Prezydent zakończy medialny cyrk?

2009-09-22 14:24

Nie ważne jak to nazywać wojną o stołki, czy po prostu kabaretem, ale wiele wskazuje na to, że w przepychance pod drzwiami TVP może nastąpić nieoczekiwany zwrot akcji. Wszystko dzięki decyzji Lecha Kaczyńskiego, który jednym podpisem może pogodzić wszystkich.

Do piątku prezydent ma czas na podpisanie lub odrzucenie sprawozdania Krajowej Rady Radiofonii i Telewizji. Platforma, twórcy oraz część polityków PiS namawiają Lecha Kaczyńskiego, by ten dokument odrzucił. Wtedy rada przestałaby istnieć i doszłoby do całkiem nowego rozdania.

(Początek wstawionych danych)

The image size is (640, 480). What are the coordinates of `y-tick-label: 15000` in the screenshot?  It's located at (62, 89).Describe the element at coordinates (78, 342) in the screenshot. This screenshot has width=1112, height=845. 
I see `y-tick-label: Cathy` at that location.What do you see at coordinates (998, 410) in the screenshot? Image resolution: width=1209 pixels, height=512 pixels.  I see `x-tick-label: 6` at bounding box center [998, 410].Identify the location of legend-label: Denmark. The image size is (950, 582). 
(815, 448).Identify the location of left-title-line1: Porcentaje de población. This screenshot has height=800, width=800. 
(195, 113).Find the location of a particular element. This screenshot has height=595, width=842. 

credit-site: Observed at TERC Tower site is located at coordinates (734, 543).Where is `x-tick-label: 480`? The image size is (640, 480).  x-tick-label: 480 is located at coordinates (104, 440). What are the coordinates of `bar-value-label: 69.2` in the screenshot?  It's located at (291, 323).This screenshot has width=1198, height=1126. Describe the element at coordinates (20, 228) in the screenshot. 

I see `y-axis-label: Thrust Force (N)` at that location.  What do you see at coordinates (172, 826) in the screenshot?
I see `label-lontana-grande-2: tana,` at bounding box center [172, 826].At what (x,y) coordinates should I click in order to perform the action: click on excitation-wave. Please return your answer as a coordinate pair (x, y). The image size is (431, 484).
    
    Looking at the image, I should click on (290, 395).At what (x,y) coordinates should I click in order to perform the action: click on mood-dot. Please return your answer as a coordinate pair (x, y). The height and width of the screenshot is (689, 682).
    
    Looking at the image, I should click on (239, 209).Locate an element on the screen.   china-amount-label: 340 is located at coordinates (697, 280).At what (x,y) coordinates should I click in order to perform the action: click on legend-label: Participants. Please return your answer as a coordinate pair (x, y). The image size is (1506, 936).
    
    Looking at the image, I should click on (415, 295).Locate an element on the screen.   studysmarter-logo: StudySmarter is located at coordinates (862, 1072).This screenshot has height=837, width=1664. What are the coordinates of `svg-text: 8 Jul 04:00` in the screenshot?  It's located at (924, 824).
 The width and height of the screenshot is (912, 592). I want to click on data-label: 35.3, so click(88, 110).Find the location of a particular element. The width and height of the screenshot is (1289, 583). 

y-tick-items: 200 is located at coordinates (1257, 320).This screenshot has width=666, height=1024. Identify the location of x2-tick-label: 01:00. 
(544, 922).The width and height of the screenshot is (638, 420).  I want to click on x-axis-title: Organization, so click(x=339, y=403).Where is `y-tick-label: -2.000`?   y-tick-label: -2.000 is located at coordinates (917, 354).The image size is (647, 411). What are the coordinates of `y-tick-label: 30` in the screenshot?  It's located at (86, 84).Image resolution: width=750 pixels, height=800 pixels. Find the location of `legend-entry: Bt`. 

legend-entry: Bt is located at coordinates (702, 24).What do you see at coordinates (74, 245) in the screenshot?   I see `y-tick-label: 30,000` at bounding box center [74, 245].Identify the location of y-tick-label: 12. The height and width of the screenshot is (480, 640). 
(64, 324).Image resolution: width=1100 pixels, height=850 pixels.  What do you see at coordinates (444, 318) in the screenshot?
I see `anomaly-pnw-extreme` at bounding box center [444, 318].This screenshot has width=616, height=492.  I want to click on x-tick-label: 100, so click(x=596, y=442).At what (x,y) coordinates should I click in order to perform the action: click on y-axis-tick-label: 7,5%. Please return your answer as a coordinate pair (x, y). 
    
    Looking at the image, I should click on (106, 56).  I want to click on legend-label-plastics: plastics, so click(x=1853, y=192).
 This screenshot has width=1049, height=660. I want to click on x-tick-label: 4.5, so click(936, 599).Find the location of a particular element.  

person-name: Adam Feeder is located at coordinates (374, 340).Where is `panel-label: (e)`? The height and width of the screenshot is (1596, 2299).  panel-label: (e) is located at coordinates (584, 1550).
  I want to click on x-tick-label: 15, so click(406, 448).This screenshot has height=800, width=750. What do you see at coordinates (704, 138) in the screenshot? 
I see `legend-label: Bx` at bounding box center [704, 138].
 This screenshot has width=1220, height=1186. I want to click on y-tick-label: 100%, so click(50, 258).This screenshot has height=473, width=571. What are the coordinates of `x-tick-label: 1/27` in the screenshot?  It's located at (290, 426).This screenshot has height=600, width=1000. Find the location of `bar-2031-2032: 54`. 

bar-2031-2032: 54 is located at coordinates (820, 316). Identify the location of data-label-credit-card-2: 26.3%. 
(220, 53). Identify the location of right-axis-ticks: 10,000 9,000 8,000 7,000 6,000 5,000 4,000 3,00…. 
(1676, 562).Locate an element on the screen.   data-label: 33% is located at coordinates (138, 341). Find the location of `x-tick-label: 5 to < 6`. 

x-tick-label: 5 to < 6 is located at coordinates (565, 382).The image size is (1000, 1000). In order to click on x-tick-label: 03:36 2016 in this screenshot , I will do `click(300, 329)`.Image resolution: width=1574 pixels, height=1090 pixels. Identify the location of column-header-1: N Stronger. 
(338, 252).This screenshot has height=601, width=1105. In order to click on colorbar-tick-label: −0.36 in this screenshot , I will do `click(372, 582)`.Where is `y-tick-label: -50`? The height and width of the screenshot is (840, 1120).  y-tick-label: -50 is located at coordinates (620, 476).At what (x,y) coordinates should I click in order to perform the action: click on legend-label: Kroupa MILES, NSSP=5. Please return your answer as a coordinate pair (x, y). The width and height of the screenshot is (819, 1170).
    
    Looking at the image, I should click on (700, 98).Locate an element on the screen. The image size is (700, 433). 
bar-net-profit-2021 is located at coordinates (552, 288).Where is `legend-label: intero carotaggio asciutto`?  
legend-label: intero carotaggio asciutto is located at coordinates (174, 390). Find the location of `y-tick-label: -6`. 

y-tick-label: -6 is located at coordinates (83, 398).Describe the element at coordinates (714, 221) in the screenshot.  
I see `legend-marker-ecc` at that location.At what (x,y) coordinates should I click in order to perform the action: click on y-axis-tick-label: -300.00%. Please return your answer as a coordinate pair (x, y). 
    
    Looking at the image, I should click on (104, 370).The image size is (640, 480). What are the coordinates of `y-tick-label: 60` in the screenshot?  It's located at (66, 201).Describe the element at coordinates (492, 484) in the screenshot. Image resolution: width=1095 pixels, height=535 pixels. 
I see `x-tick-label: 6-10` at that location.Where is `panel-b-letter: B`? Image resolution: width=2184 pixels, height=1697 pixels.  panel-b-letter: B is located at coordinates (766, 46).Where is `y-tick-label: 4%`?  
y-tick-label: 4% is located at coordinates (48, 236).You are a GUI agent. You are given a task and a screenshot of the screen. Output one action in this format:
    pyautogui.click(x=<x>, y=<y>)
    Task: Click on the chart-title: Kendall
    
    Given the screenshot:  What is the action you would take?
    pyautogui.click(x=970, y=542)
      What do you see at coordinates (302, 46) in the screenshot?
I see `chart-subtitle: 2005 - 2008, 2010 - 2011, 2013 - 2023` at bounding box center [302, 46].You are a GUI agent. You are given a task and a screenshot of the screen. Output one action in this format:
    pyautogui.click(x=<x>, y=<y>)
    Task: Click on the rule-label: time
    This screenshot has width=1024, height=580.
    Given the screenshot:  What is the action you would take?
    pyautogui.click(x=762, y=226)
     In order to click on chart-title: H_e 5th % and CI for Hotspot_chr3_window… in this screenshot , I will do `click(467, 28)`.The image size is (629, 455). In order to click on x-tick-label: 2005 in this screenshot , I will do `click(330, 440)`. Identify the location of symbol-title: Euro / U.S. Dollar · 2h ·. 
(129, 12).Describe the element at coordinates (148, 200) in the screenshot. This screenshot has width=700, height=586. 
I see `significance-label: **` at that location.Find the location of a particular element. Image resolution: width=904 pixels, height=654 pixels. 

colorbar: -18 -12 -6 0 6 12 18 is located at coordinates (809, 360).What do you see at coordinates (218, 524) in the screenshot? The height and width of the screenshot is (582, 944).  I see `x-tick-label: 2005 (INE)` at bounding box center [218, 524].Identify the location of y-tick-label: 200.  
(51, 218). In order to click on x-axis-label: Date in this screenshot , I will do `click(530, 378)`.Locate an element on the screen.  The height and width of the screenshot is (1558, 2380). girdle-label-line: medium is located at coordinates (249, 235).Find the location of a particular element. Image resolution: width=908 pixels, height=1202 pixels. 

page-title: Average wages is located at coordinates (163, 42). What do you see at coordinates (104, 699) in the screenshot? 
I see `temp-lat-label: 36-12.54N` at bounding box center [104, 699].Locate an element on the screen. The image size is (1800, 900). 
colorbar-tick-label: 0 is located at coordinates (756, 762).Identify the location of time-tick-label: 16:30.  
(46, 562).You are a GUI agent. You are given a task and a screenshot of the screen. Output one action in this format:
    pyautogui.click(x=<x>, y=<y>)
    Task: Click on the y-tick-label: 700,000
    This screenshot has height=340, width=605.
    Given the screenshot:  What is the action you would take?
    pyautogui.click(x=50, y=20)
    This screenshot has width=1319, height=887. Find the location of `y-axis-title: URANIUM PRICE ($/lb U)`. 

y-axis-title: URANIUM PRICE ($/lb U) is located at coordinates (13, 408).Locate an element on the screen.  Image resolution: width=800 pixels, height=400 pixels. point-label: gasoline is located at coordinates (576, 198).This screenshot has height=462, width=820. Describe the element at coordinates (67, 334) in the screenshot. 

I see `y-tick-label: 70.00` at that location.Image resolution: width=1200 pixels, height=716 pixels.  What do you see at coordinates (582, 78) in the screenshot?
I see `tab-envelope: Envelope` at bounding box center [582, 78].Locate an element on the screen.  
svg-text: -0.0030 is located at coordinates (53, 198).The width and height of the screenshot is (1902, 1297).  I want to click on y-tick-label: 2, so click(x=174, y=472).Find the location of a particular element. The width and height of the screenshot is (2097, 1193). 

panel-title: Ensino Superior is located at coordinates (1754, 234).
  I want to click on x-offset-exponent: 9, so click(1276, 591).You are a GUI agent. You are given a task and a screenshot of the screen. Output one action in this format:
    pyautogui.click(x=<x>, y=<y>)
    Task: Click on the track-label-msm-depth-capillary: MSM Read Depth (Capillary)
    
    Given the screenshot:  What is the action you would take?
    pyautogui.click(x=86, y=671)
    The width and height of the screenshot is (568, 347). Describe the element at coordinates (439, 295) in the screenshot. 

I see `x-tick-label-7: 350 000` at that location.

Według informacji „Dziennika Gazety Prawnej” prezydent żadnemu scenariuszowi nie mówi "nie". Kilka tygodni temu coroczny dokument KRRiT odrzucił Sejm i Senat.

- Pan prezydent nie podjął jeszcze żadnej decyzji w tej sprawie. Cały czas waży wszystkie argumenty - mówi "Dziennikowi Gazeta Prawna" Paweł Wypych, minister z Kancelarii Prezydenta. Co więcej politycy PO różnymi kanałami starają się przekonać prezydenta, by dokumentu nie podpisywał. Wtedy Krajowa Rada musiałaby zostać wybrana od nowa.

- Prezydent nic nie traci - przekonuje polityk PO. W pięcioosobowej radzie miałby dwóch swoich przedstawicieli, a to daje mniejszość blokującą. Poza tym, jeżeli chce utrzymać dotychczasowy sojusz PiS i SLD w mediach publicznych, to też nic się nie zmieni. Już wybrane rady nadzorcze w TVP i Polskim Radiu są przecież nieusuwalne.